Numerous studies have reported that the surface-active fractions in amniotic fluid originate from fetal lung (2,3). Hook et al. (3) indicated that the lamellar bodies in amniotic fluid are pulmonary surfactants based on differential centrifugation of the amniotic fluid. Lamellar bodies containing concentric whorls of phospholipids are recognized as storage forms of pulmonary surfactant (2,3,16). However, Hook's procedure is unsuitable for analysis of small lipid vesicles. Furthermore, the lamellar bodies range in size from 1 to 5 μm (3); they are sufficiently large to obscure micelles (10–70 nm).
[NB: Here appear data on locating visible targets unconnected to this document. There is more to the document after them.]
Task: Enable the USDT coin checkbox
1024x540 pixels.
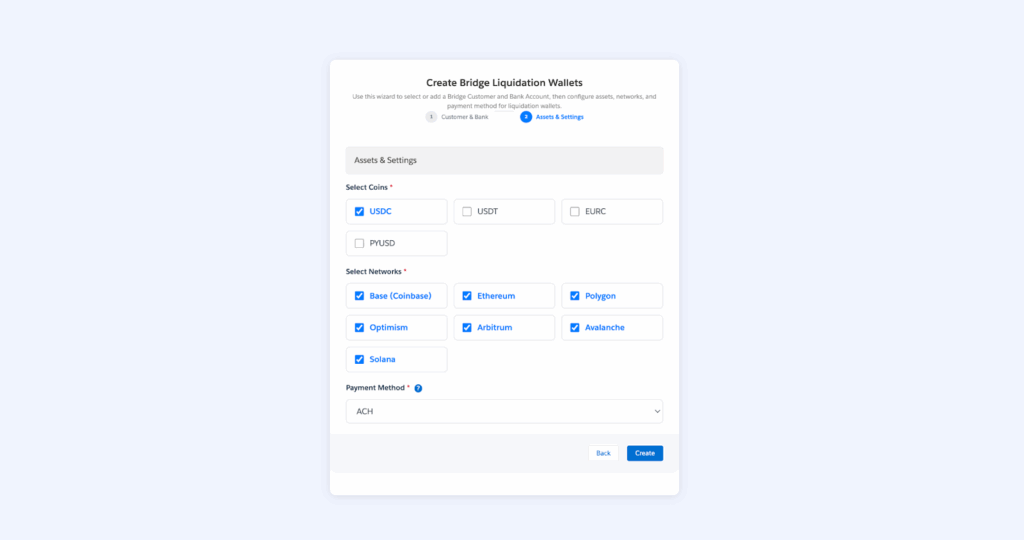Action: [467, 212]
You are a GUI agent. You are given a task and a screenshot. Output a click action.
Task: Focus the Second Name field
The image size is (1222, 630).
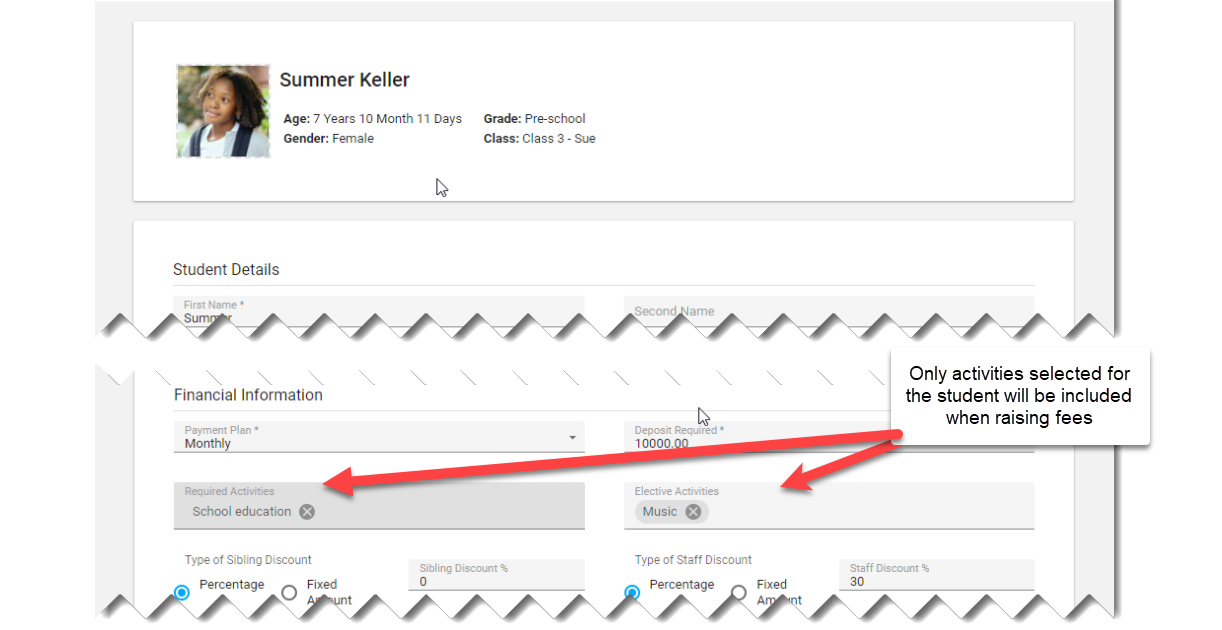click(x=828, y=312)
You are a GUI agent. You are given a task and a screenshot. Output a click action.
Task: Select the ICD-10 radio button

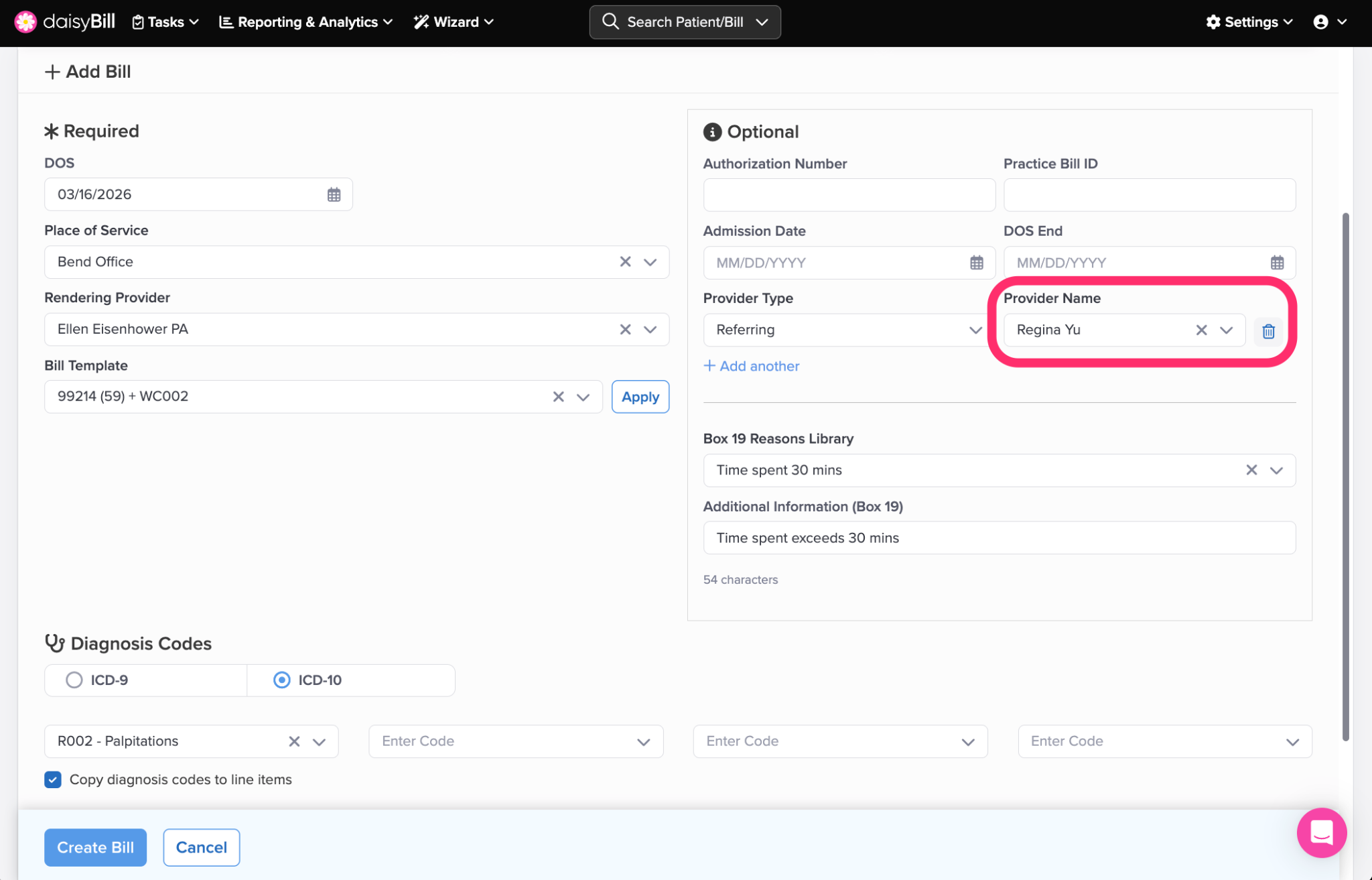[282, 680]
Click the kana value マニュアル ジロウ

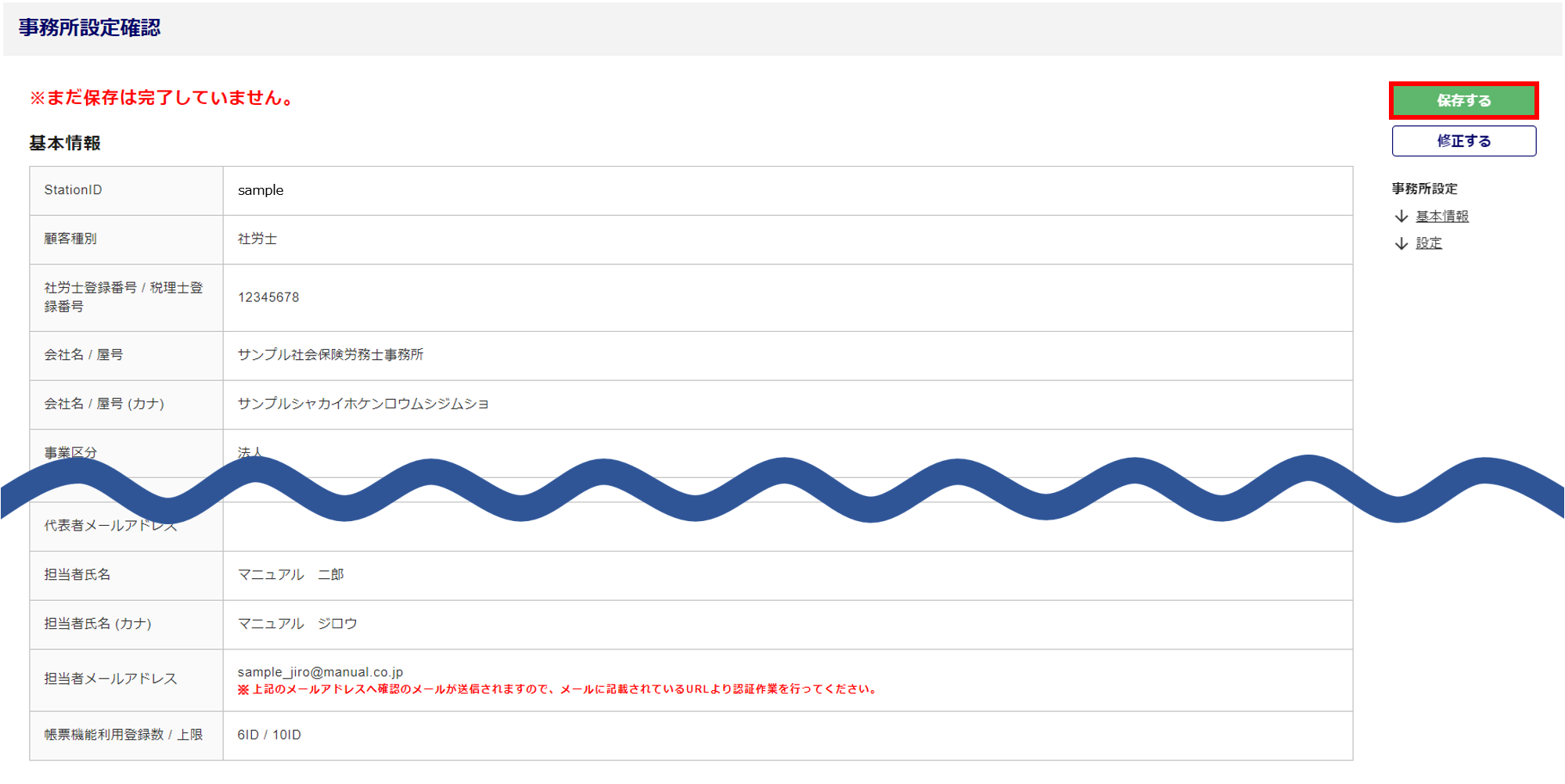coord(297,624)
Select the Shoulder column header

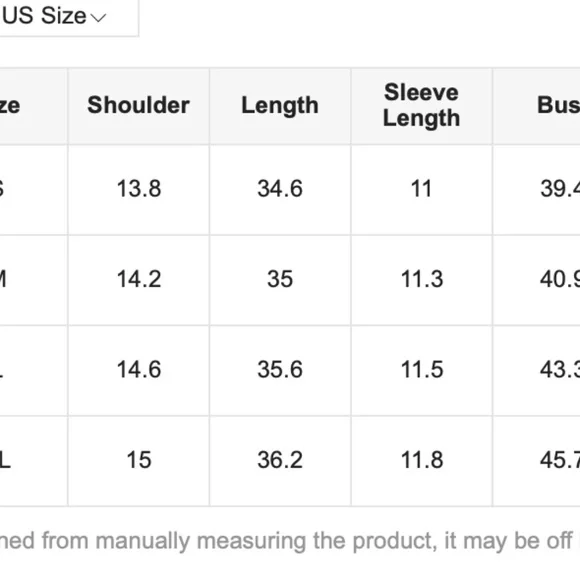[138, 105]
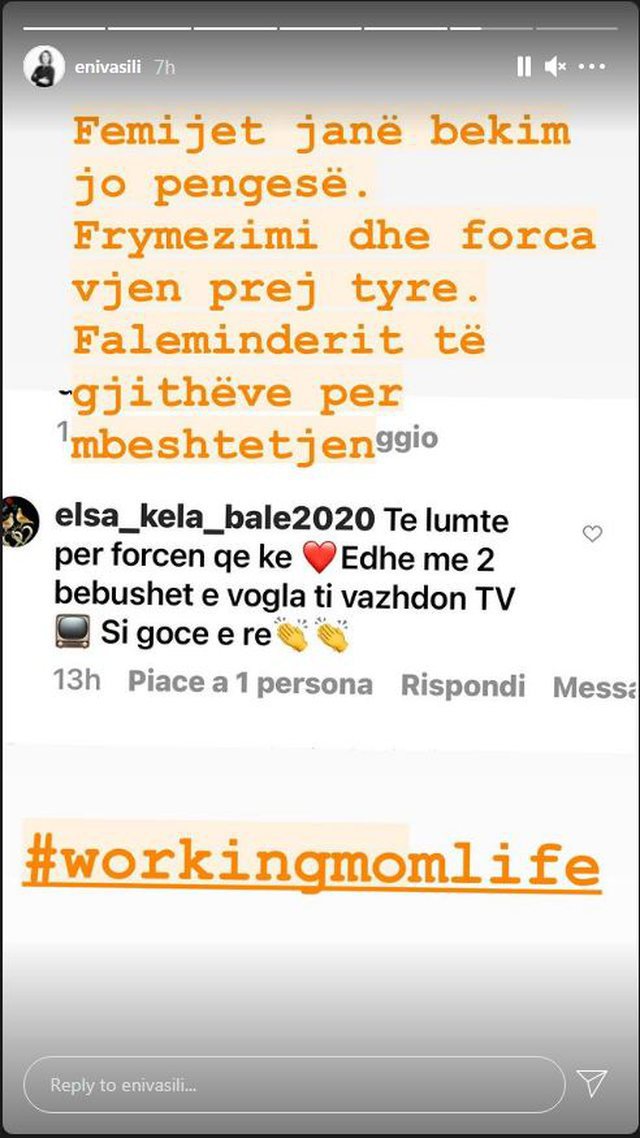Jump to the last story progress segment

pos(576,28)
On the other hand, a negative staining method is useful for examining suspensions of small particles, including micelles (13,14). Using such technique, we were able to identify the presence of micelles in the 9200 × g supernatant fraction of human full-term amniotic fluid, which differed from the fraction of lamellar bodies. This finding suggests that micelles are not derived from lamellar bodies during the preparation of amniotic fluid sample. Rather, micelles are naturally present in human amniotic fluid.

Micellization is an important step for postnatal lipid absorption because fat is insoluble in the aqueous environment of the small-intestinal lumen (1,8). Micelles exist in amniotic fluid swallowed by the fetus and in human breast milk ingested by neonates. Numerous studies have shown that maturation of the fetal gastrointestinal tract is partially enhanced by swallowed amniotic fluid (1,17). The fetal lung synthesizes and secretes much greater amounts of surfactant than are needed for air adaptation after birth. The micelles in swallowed amniotic fluid might act as a promoter of fetal intestinal maturation.

Visualization of the micelle particles in human amniotic fluid has not been reported previously. Our results support the view that pulmonary surfactant could induce the detachment of vernix caseosa, thus increasing the turbidity of the amniotic fluid. Although further studies are needed, our findings enhance our understanding of the physiologic interaction between lung development and skin development.